Other fish can pump water through muscular movement. Some fish, have an olfactory system that requires them to swim in order to get water moving through their nares. When the sensory pads pick up chemical signals, they transmit them to the fish’s forebrain, which interprets the signal and incites the fish to respond appropriately.
How Do Fish Smell
Fish can’t use their gills to smell, so they rely on their olfactory system to detect odor molecules in the water. A fish’s gills have filaments that take oxygen dissolved in the water to be absorbed into their bloodstream, so they have no real use for breathing out of their nares.
A fish’s respiratory system that they use for breathing is not linked to a fish’s nares, since it is linked to their olfactory system.
Each nostril in a bony fish actually consists of two openings. Water passes into the forward opening, flows past the fish’s sensory cells, and exits through the rear opening.

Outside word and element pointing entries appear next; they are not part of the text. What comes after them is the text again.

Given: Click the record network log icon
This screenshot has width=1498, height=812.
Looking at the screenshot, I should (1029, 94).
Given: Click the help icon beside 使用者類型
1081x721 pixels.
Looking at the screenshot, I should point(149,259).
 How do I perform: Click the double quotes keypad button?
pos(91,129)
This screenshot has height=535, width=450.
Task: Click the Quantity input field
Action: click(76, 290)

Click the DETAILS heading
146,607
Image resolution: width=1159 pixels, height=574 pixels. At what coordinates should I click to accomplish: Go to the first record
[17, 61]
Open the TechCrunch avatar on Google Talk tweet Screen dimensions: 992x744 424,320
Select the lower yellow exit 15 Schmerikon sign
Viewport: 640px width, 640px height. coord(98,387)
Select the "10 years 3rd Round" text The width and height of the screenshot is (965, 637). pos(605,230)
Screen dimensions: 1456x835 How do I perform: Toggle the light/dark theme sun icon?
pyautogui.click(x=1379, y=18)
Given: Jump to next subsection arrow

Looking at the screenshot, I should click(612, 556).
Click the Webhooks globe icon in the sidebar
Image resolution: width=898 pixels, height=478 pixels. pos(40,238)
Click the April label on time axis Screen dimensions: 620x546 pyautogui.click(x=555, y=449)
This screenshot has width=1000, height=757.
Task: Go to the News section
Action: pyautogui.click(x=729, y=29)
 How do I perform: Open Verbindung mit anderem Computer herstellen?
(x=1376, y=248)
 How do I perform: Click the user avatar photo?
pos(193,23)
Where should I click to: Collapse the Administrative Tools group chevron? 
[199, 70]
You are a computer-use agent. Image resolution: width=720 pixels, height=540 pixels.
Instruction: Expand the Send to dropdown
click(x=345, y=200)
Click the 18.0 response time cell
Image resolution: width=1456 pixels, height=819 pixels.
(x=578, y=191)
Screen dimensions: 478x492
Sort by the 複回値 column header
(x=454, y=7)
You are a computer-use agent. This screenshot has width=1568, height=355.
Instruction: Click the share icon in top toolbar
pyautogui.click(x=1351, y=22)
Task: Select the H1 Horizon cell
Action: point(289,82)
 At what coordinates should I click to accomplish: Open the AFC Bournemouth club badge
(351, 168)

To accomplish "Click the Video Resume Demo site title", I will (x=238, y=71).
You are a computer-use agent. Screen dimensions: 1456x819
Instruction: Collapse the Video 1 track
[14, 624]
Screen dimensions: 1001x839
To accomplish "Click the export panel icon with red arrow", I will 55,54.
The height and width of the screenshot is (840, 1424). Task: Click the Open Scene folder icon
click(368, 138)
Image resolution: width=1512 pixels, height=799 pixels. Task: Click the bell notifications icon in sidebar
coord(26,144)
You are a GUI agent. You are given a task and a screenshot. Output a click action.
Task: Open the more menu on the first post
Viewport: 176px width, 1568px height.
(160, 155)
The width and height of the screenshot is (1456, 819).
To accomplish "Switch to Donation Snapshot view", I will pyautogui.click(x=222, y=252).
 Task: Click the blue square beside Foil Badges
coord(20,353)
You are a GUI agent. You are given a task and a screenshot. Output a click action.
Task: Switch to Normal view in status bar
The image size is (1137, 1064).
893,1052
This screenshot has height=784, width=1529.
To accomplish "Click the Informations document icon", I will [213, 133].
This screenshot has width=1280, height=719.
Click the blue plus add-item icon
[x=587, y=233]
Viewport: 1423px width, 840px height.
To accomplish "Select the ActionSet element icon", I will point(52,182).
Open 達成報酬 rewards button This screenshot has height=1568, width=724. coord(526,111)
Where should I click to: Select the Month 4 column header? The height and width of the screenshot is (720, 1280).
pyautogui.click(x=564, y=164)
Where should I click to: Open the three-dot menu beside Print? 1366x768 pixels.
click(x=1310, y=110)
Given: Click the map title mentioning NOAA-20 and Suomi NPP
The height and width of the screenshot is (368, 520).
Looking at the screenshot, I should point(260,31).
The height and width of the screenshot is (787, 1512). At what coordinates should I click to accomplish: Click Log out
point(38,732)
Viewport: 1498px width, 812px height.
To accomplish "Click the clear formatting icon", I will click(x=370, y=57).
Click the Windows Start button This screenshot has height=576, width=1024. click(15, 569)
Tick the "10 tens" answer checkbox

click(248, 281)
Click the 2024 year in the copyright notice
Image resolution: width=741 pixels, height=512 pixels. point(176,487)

Fish that live in darker, murkier water environments have to rely more on smell to sense the environment they live in, compared to fish that live in clearer, brighter water, which rely more on their eyes instead.
Fish sniff the water coming through their nostrils also called nares to detect chemicals in the water, which can help them avoid predators, locate mates, and also direct their migration. Some of these scents are pheromones, that are chemicals released by other aquatic creatures that can trigger some kind of response in the receiver.
Say an injured fish that has been bitten by a predator may give off a scent that triggers an alarm-type response in other fish of that species, warning them all to flee and escape from the threat.
Salmon species use their keen ability for smelling their way back to the streams where they were born based only on the chemical composition of the water in that stream that they used.